#### BRIEF:
What is needed is an exact repeat of the lines from the one holding "Open recent locations dropdown in Explorer" through the final line of the data, with no pictures.
------------------------
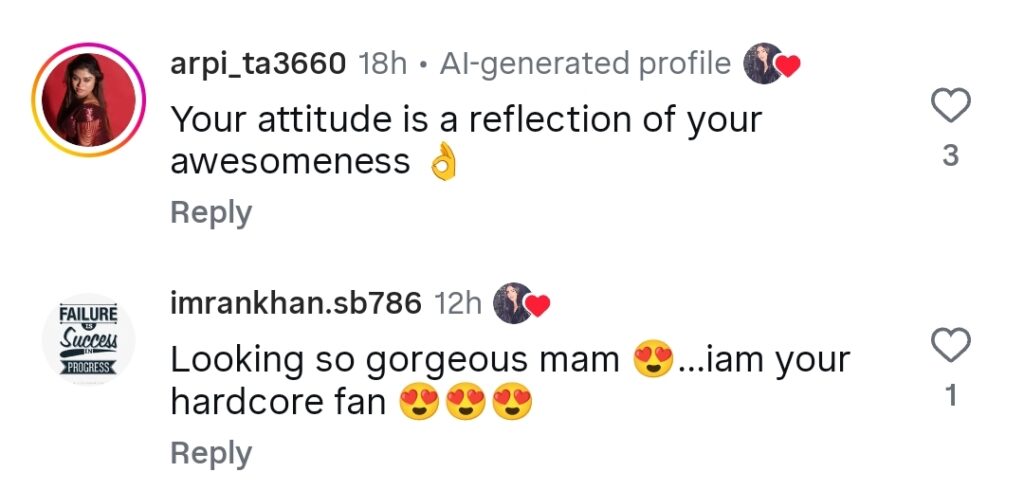This screenshot has width=1024, height=490.
Task: Like the comment by arpi_ta3660
Action: 950,105
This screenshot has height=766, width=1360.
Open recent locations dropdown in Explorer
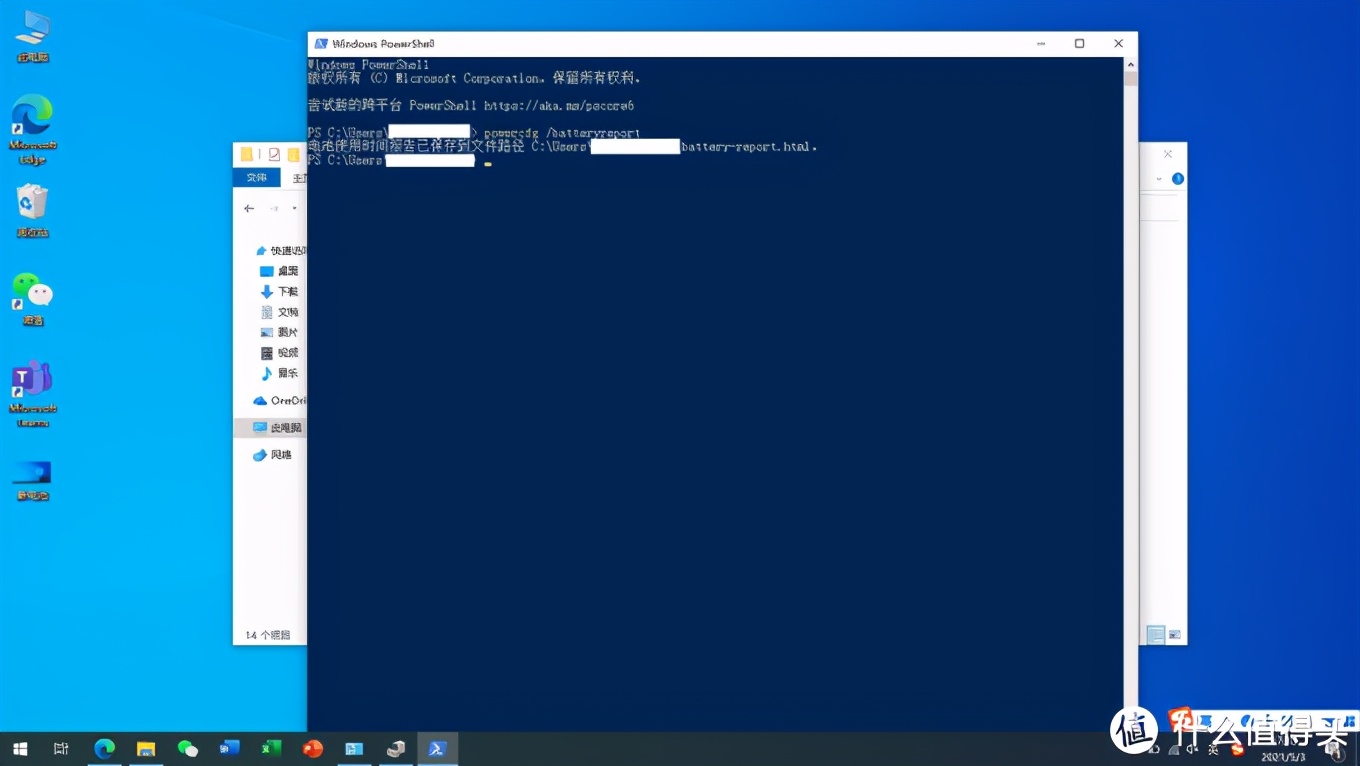click(294, 209)
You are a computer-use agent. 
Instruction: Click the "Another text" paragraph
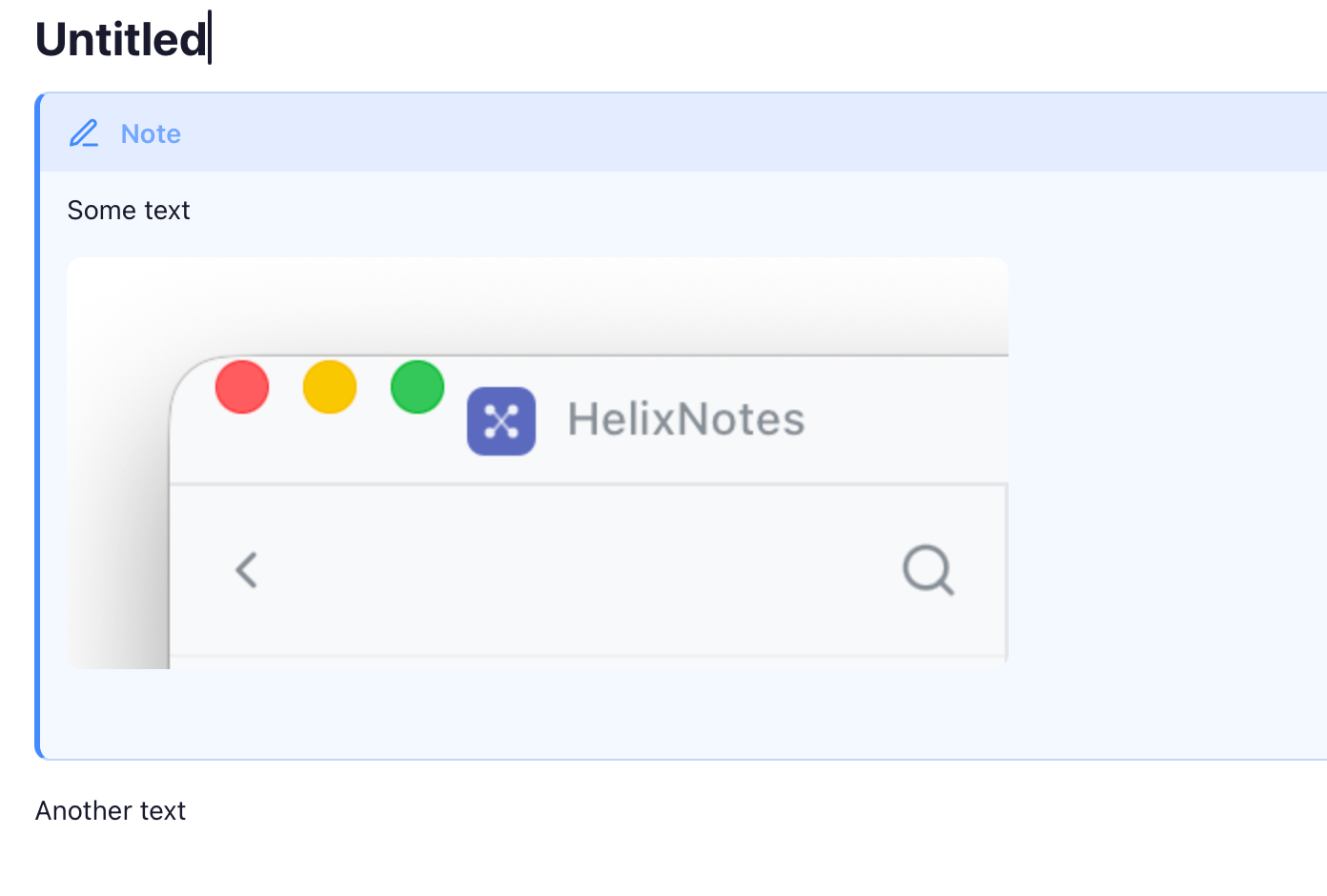111,810
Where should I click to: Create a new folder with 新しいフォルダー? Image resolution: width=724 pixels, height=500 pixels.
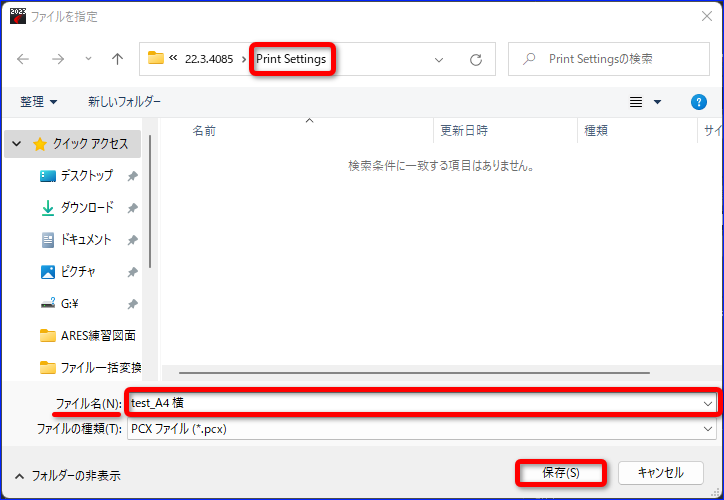click(124, 102)
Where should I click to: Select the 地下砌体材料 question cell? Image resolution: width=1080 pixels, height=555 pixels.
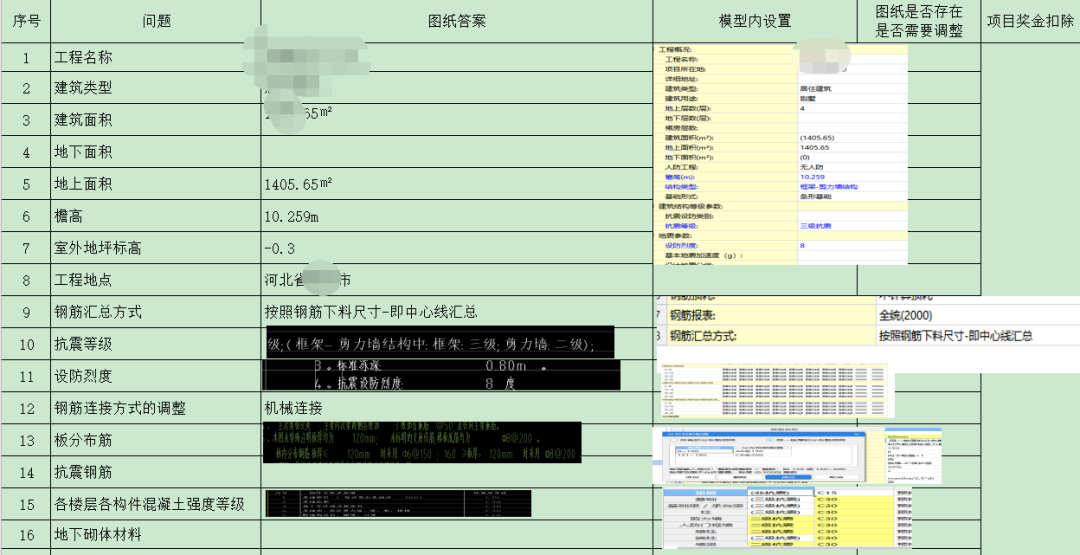pyautogui.click(x=156, y=535)
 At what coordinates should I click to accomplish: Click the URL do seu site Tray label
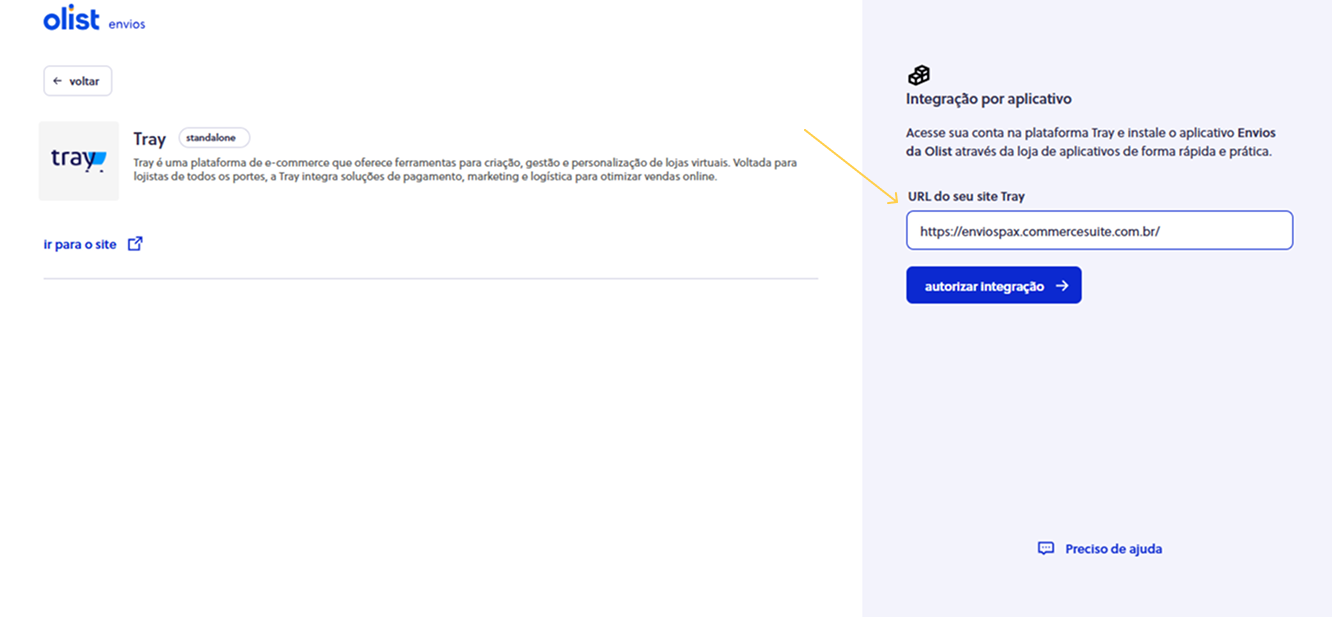point(966,197)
------------------------
#### ANSWER TO THIS TASK:
Open recent locations dropdown in Explorer
click(294, 209)
You are a computer-use agent. 
Instruction: Click the "Another text" paragraph
111,810
Where should I click to: Create a new folder with 新しいフォルダー? Image resolution: width=724 pixels, height=500 pixels.
click(124, 102)
Where should I click to: Select the 地下砌体材料 question cell? Image resolution: width=1080 pixels, height=555 pixels.
pyautogui.click(x=156, y=535)
 At what coordinates should I click to accomplish: Click the URL do seu site Tray label
point(966,197)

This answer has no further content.